- Opening Delimiter -
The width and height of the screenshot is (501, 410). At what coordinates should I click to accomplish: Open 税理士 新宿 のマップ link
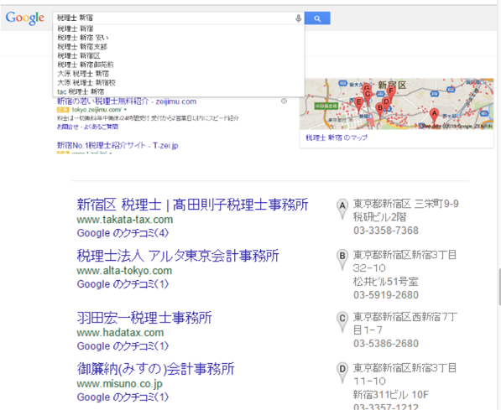coord(337,138)
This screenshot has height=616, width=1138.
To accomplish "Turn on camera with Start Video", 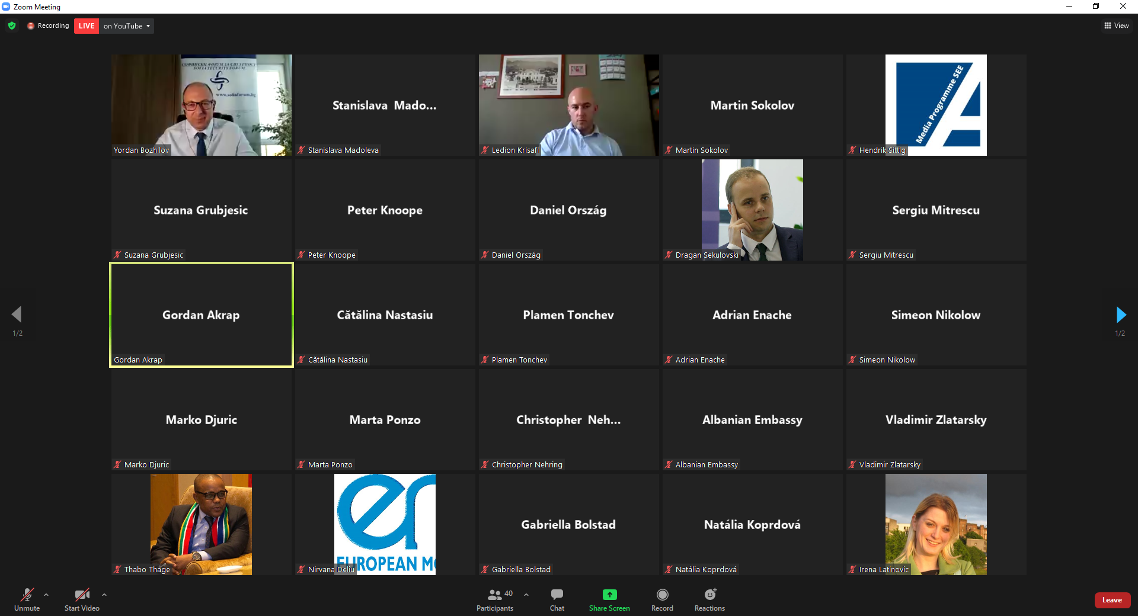I will (82, 595).
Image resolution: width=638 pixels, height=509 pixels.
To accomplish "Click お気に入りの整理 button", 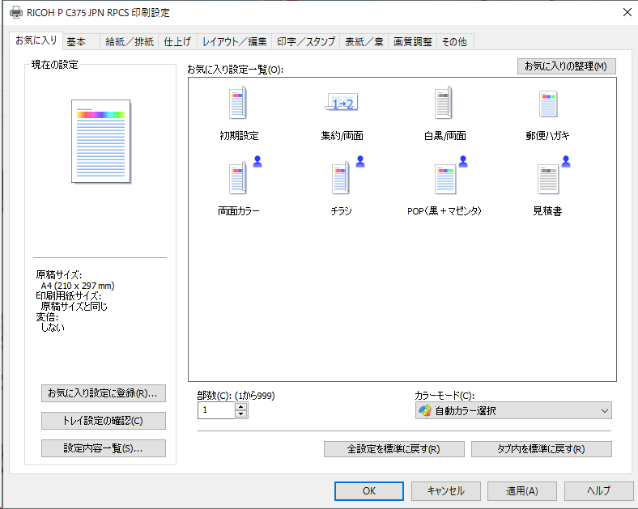I will click(565, 66).
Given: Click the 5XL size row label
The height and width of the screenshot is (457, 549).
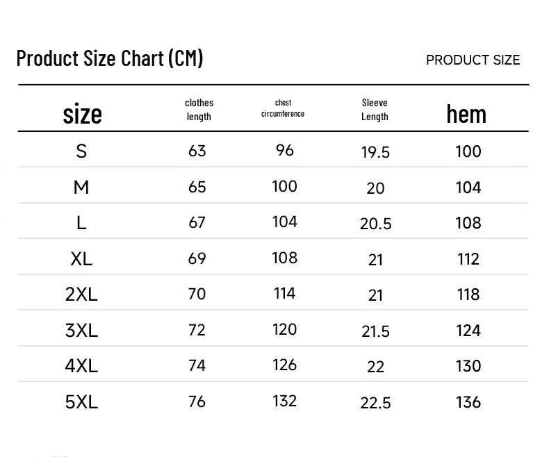Looking at the screenshot, I should tap(81, 402).
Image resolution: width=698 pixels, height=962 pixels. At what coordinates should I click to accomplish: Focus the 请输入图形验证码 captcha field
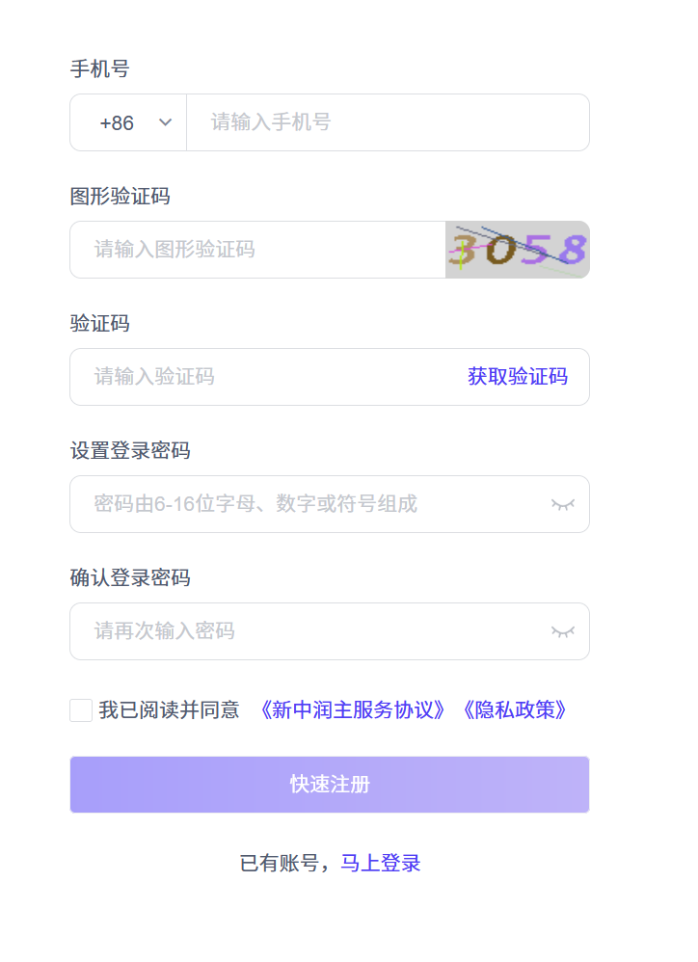257,250
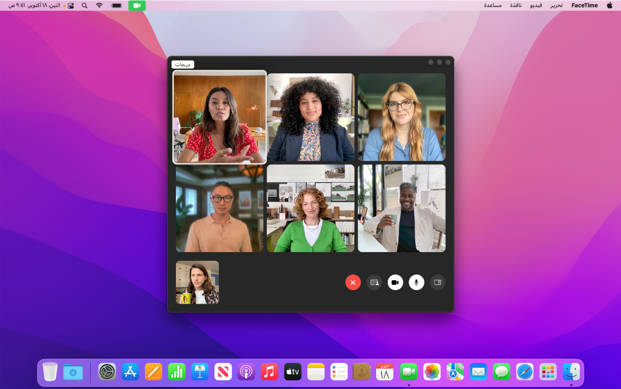Open Photos from the Dock
This screenshot has width=621, height=389.
coord(432,372)
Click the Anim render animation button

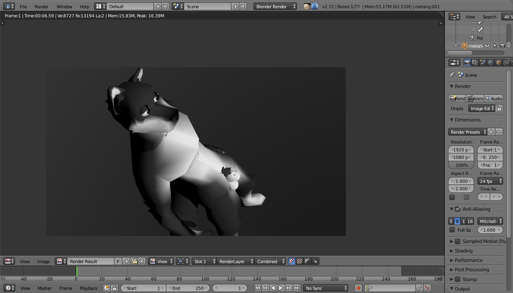475,98

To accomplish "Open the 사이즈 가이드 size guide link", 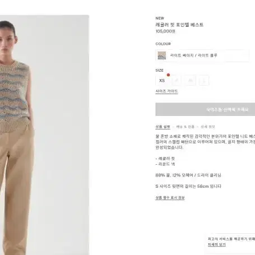I will click(x=166, y=91).
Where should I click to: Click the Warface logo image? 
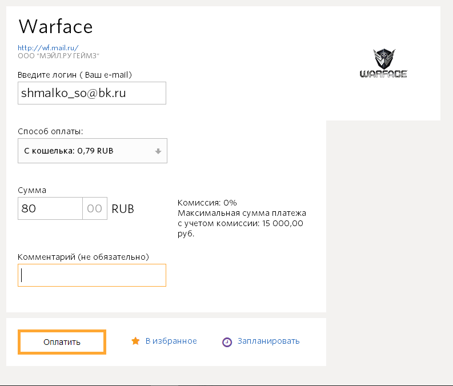[383, 63]
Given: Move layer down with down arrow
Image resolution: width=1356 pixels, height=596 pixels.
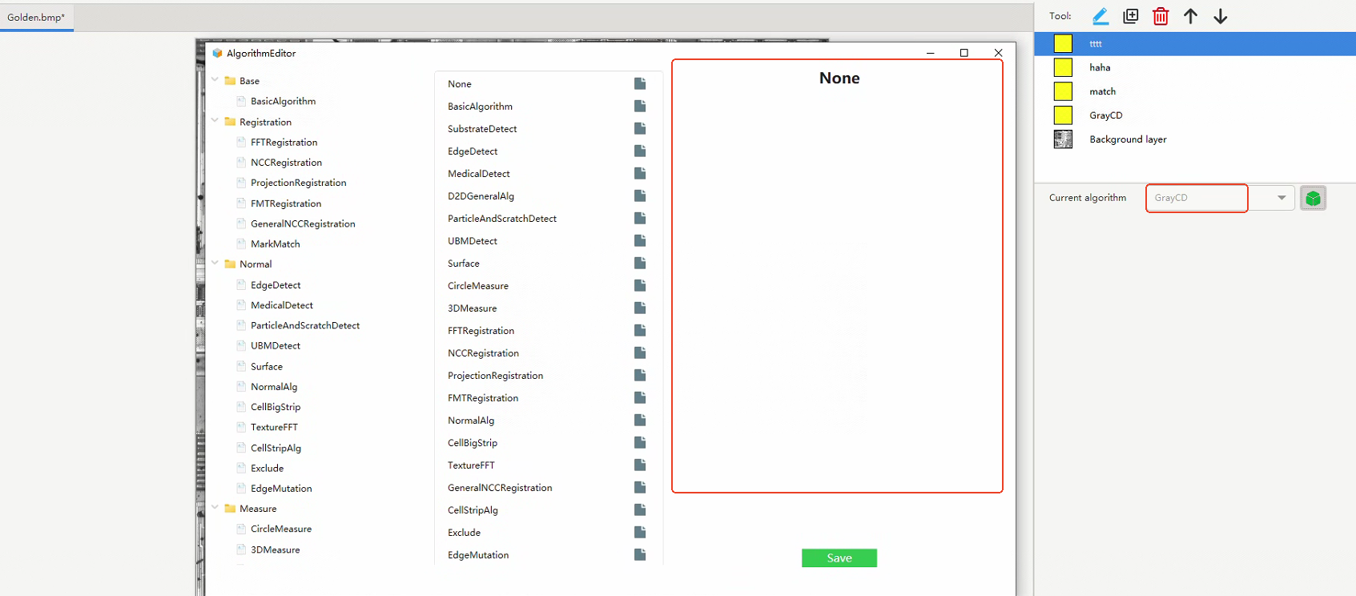Looking at the screenshot, I should click(x=1220, y=16).
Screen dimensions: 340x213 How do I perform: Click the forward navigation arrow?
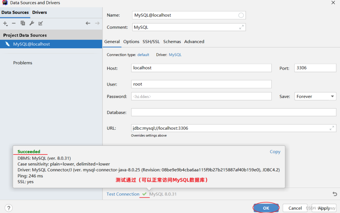tap(97, 23)
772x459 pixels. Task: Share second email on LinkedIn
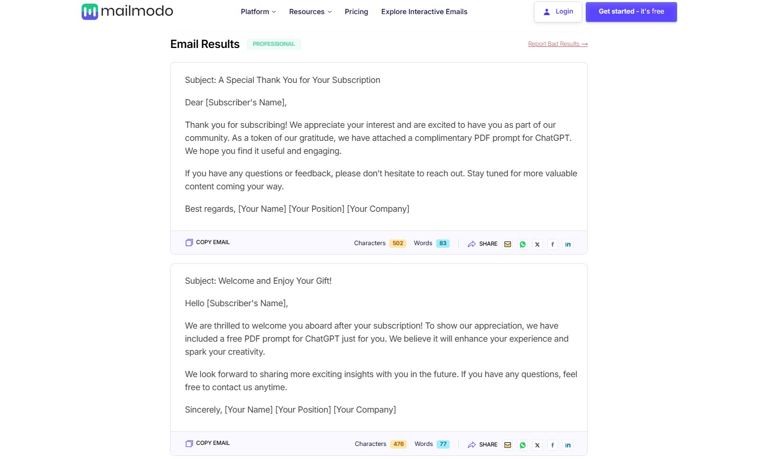coord(568,445)
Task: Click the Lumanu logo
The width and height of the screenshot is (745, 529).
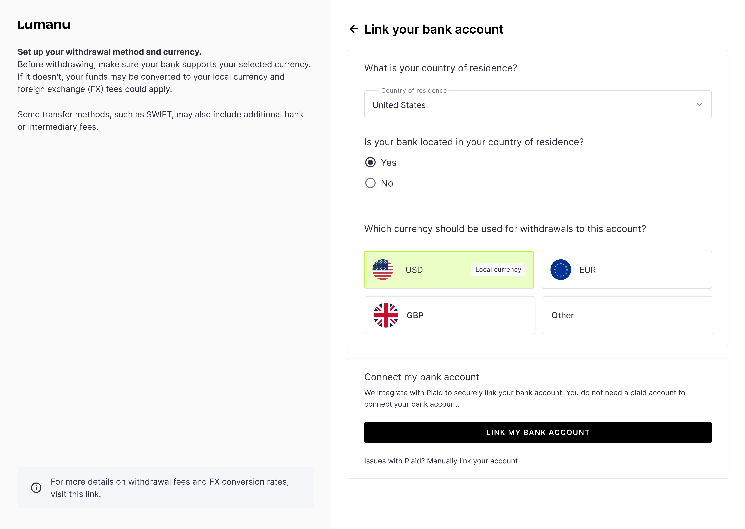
- Closing Delimiter -
* [Activity]:
No pictures belong in the answer. It must repeat exactly the lines from the line with "Given: Move layer down with down arrow" through the final line of the records.

* [Output]:
Given: Move layer down with down arrow
Image resolution: width=1356 pixels, height=596 pixels.
Looking at the screenshot, I should click(x=1220, y=16).
Screen dimensions: 340x213 How do I perform: Click the forward navigation arrow?
tap(97, 23)
772x459 pixels. Task: Share second email on LinkedIn
coord(568,445)
Task: Click the Lumanu logo
The width and height of the screenshot is (745, 529).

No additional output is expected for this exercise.